Choisissez vos armes

8 2 0
                                    


Jugeant d'un commun accord qu'il était temps pour eux de découvrir la nourriture servie à la cafétéria, les filles menèrent la marche, se faisant passer pour plus innocentes que les Loups. Sans escorte, le petit groupe se sentait désarmé. Les regards incisifs des Chasseurs étaient assassins. Certains s'étaient redressés, prêts à répondre au moindre battement de cil provocateur. Les filles ne se démontèrent pas. Chacune, à sa manière, avait appris à avancer la tête haute. Derrière elles, Liam fuyait les regards durs et Massimiliano affichait un air triste. Aby et Caleb gardaient leur regard mordoré fixé droit devant eux. Si les Loups savaient quand se soumettre, ils savaient aussi quand faire preuve de dignité.

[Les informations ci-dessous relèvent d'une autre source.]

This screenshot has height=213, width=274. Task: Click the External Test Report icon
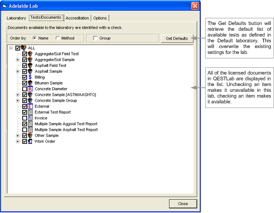pos(30,112)
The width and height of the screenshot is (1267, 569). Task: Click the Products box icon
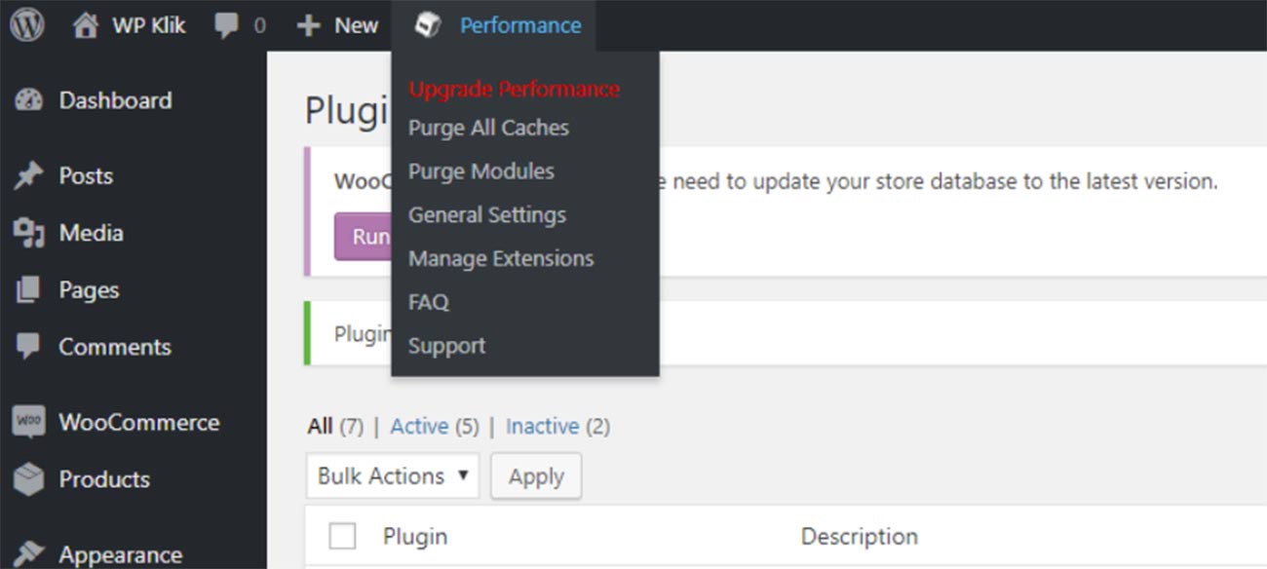point(29,479)
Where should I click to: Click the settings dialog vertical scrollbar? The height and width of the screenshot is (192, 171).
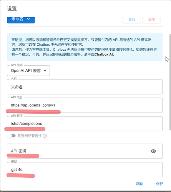pos(170,82)
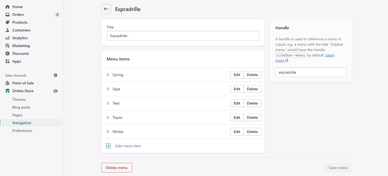
Task: Edit the Saye menu item
Action: (237, 89)
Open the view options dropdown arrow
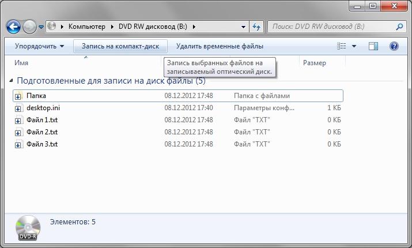412x248 pixels. point(354,46)
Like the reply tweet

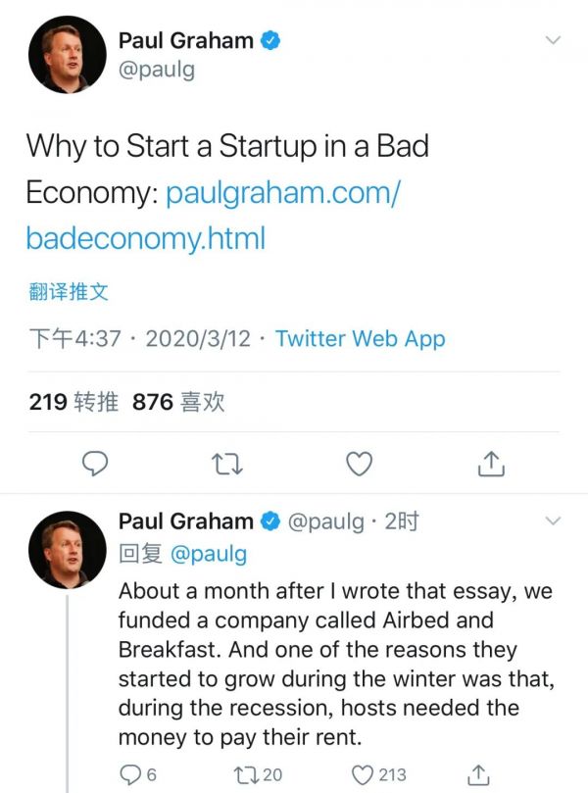tap(362, 773)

En comparaison des minuscules cases de repos, le restaurant de l'Ordre des Chasseurs était gigantesque. Les bancs s'enchaînaient, une estrade dominant la majorité des tables. Il n'y avait pas de buffet mais plusieurs cuisiniers et cuisinières faisaient le tour des tablées pour servir des quantités modestes de purée industrielle, de lentilles ou encore d'épinards en boite. Le sol était fait d'un linoléum lisse à l'aspect plastifié. Au plafond pendaient des ampoules sans abat-jours.

Mandréline s'assit sur le banc le moins occupé, où seules deux personnes s'étaient déjà installées, laissant deux rangées de cinq vacantes. Les deux Chasseurs les scrutèrent à outrance, le faciès révulsé. Mandréline prit sur elle, s'efforçant de leur répondre dans un sourire innocent dont l'unique rôle consistait à dissimuler toute l'irrévérence qu'elle ressentait à leur égard.

— Pourquoi tu souris ? Tu dégoûtes tout le monde, ici, cracha l'un d'eux en se levant, la dominant de toute sa taille.

Olive allait rétorquer quelque chose de cinglant, mais Mandréline lui fit signe de se taire tandis que la vague familière de la rage montait en elle.

— Ben alors, on sourit plus ? Tu veux que je te dise ce que méritent les petites chiennes dans ton genre ? susurra-t-il à deux centimètres de son oreille.

Les muscles de Mandréline se contractèrent. De rage, de dégoût. De peur. Les articulations de ses doigts la démangeaient, mais ce n'était pas avec ses fusains qu'elle désirait dessiner. Elle devait se contenir. Si jamais elle répondait à la provocation...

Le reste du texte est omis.